◆ Requisitos da tarefa ◆
Edite as linhas abaixo, trocando "Where should I click to" por "Where do I click to" e conservando todo o restante sem alterações. Não inclua as imagens na resposta.

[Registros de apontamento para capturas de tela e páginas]
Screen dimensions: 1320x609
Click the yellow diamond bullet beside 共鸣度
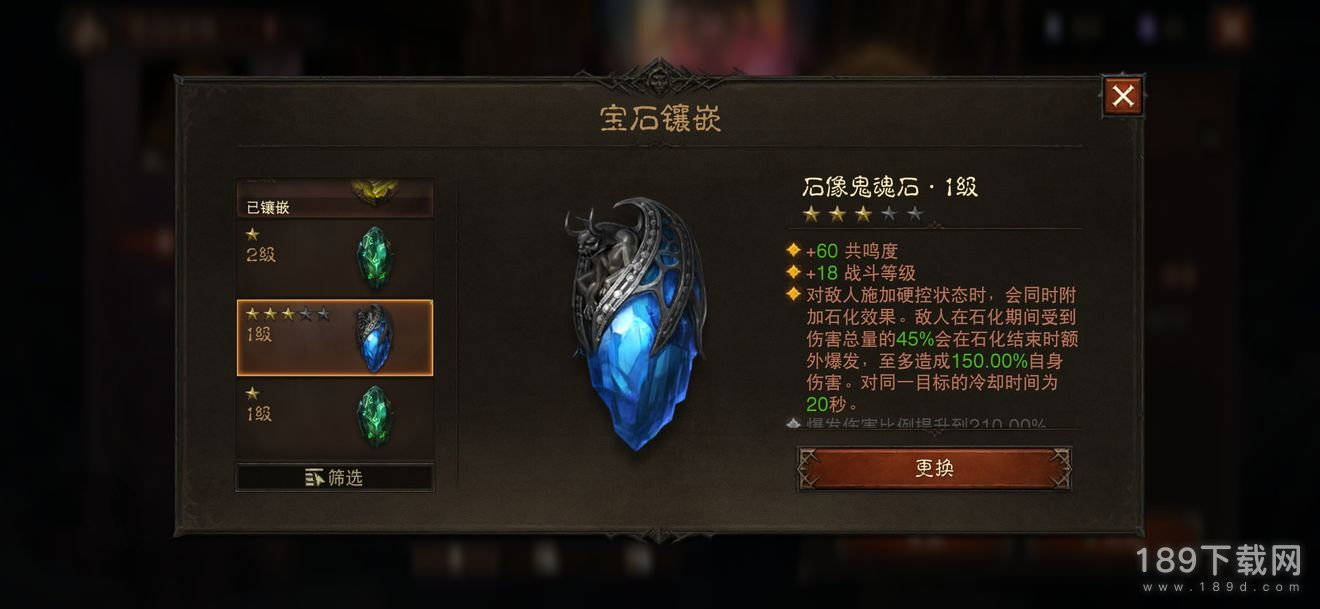pyautogui.click(x=793, y=250)
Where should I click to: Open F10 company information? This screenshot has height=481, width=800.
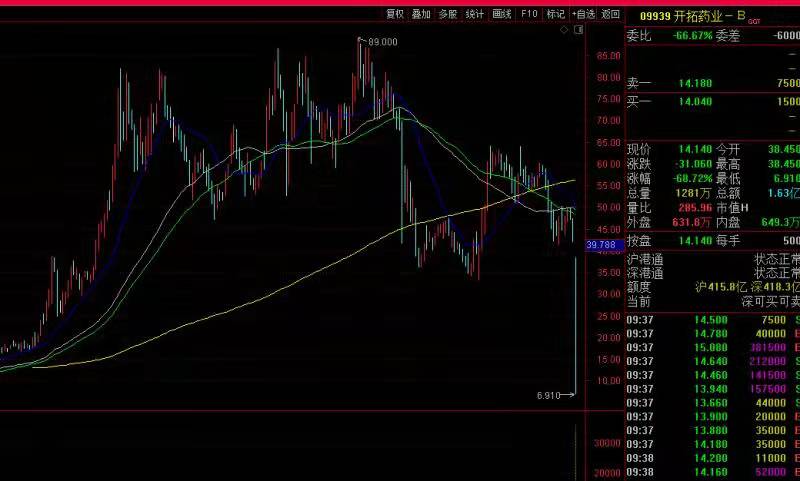click(x=529, y=14)
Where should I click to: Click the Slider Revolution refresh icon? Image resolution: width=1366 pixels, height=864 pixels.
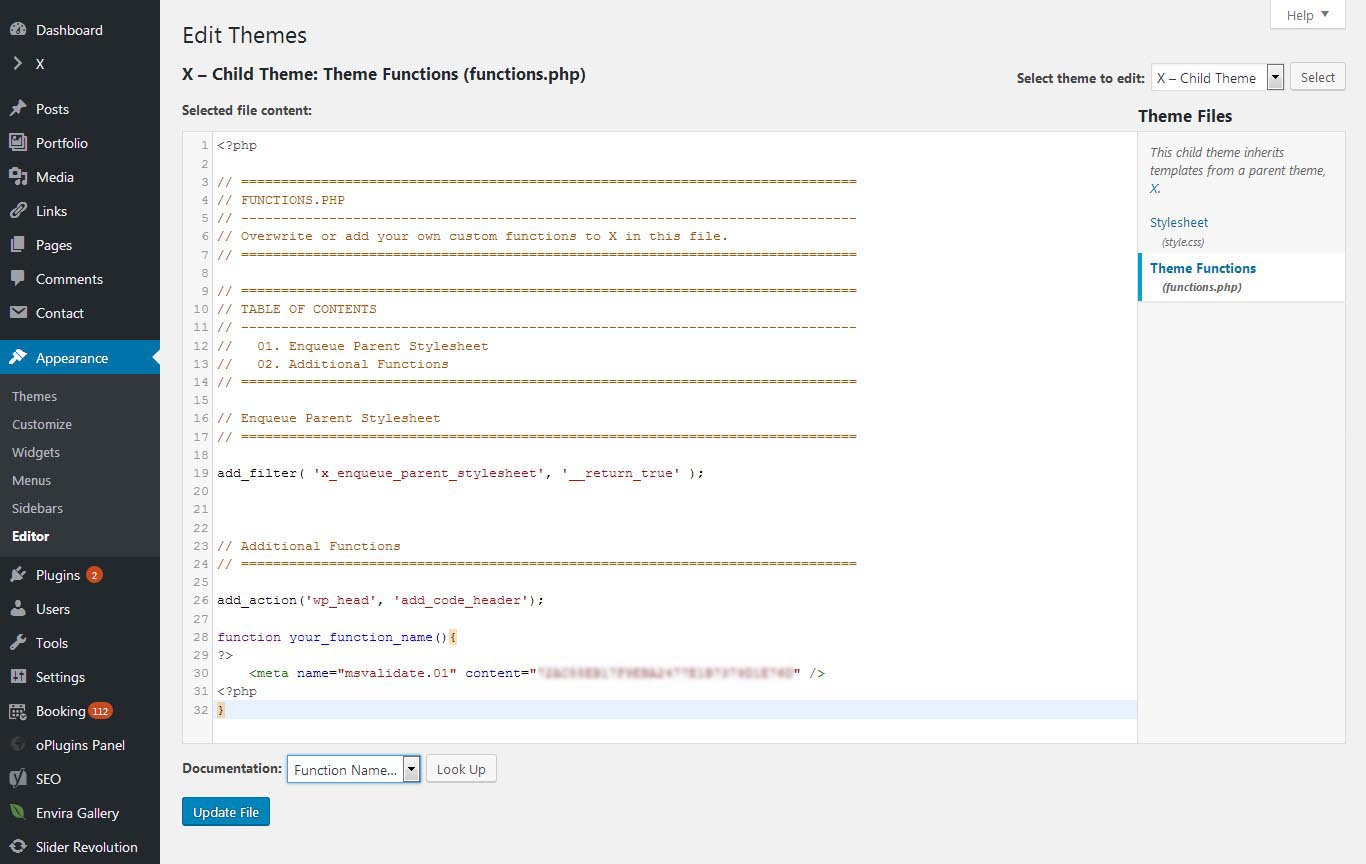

◆ Resultado do exercício ◆
Screen dimensions: 1320x609
Click the yellow diamond bullet beside 共鸣度
pyautogui.click(x=793, y=250)
Where do I click to: Open F10 company information? This screenshot has height=481, width=800.
click(x=529, y=14)
Where do I click to: Click the Slider Revolution refresh icon? Image resolution: width=1366 pixels, height=864 pixels.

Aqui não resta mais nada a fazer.